Quote every one of the records below word for word, leaving the pictures out.
━━ SOURCE RECORDS
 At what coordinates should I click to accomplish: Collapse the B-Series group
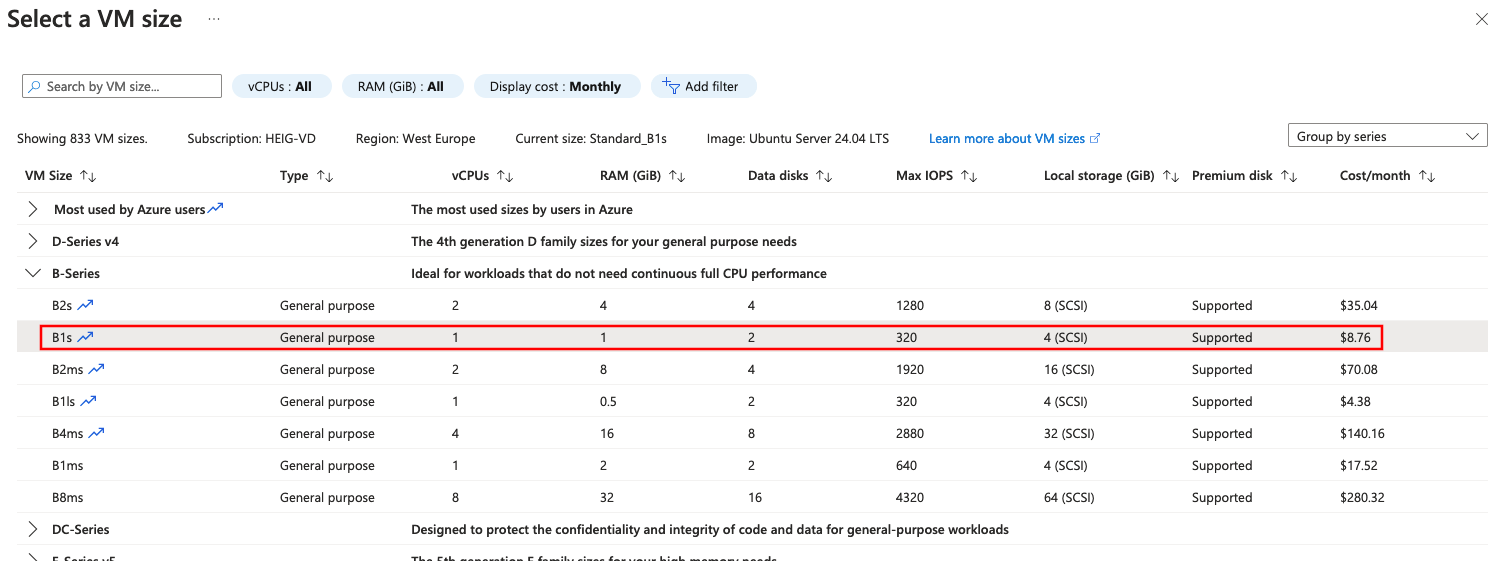[33, 273]
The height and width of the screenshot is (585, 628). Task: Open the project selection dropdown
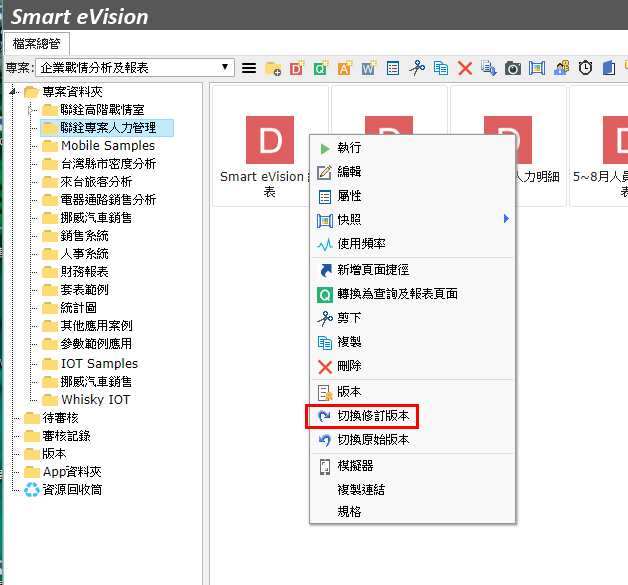click(x=227, y=68)
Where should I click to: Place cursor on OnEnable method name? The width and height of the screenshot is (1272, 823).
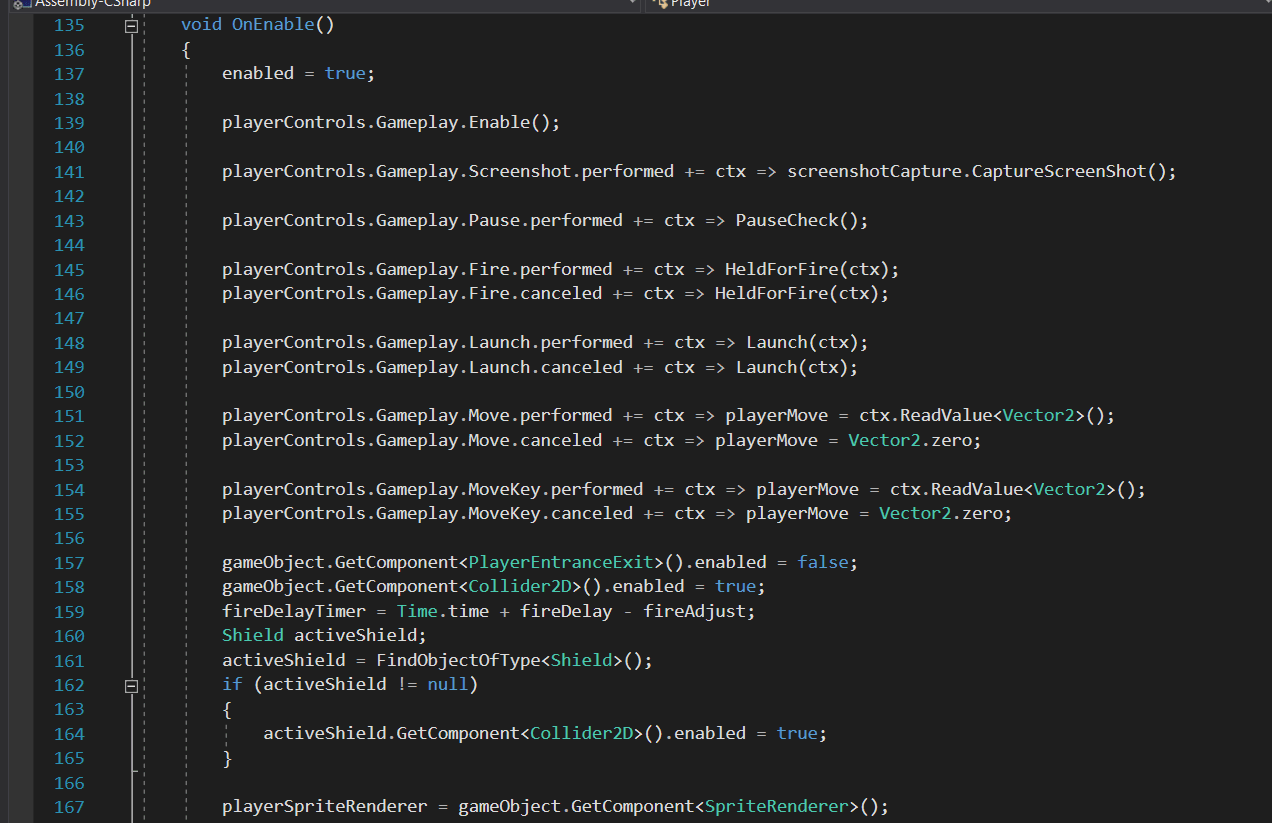click(x=273, y=24)
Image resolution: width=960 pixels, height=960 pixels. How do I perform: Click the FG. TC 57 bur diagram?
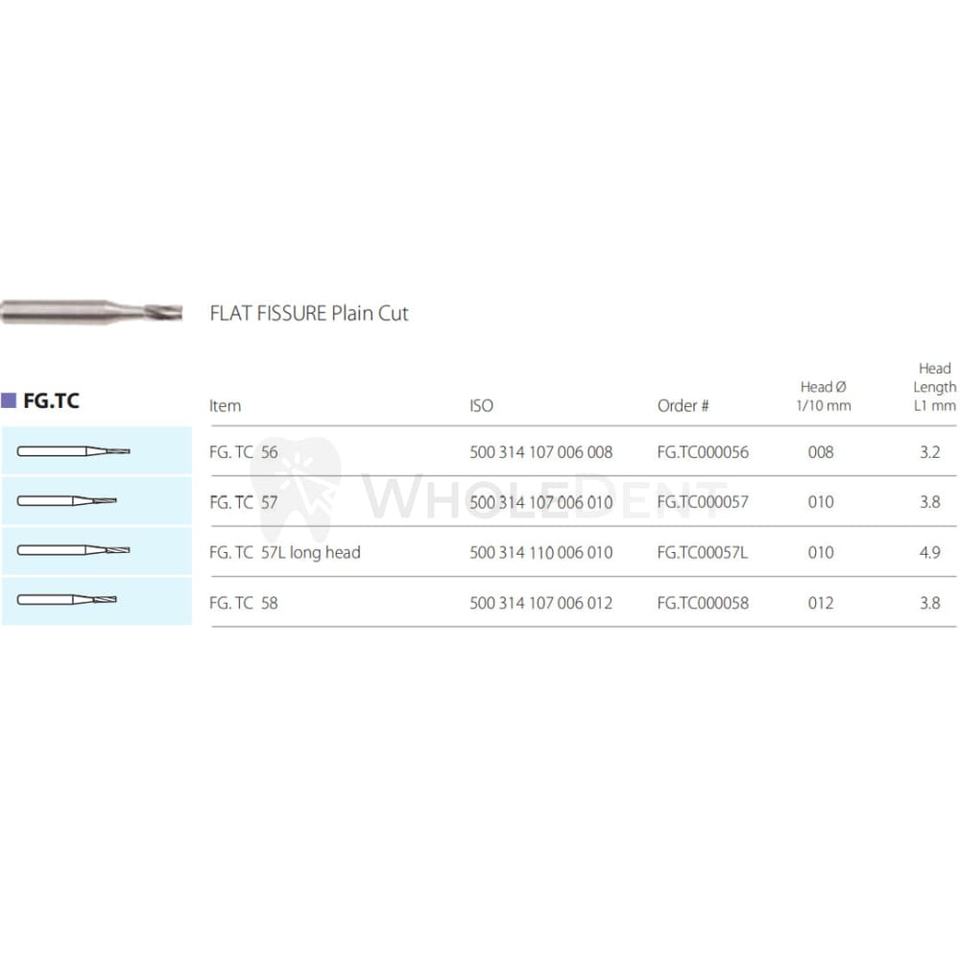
━━━━
* [WRITTEN RESPONSE]
 At what coordinates should I click to accomplish: Collapse the B-Series group
[33, 273]
The height and width of the screenshot is (585, 628). Task: Open the project selection dropdown
click(x=227, y=68)
Where should I click to: Place cursor on OnEnable method name? The width and height of the screenshot is (1272, 823).
click(x=273, y=24)
Image resolution: width=960 pixels, height=960 pixels. How do I perform: Click the FG. TC 57 bur diagram?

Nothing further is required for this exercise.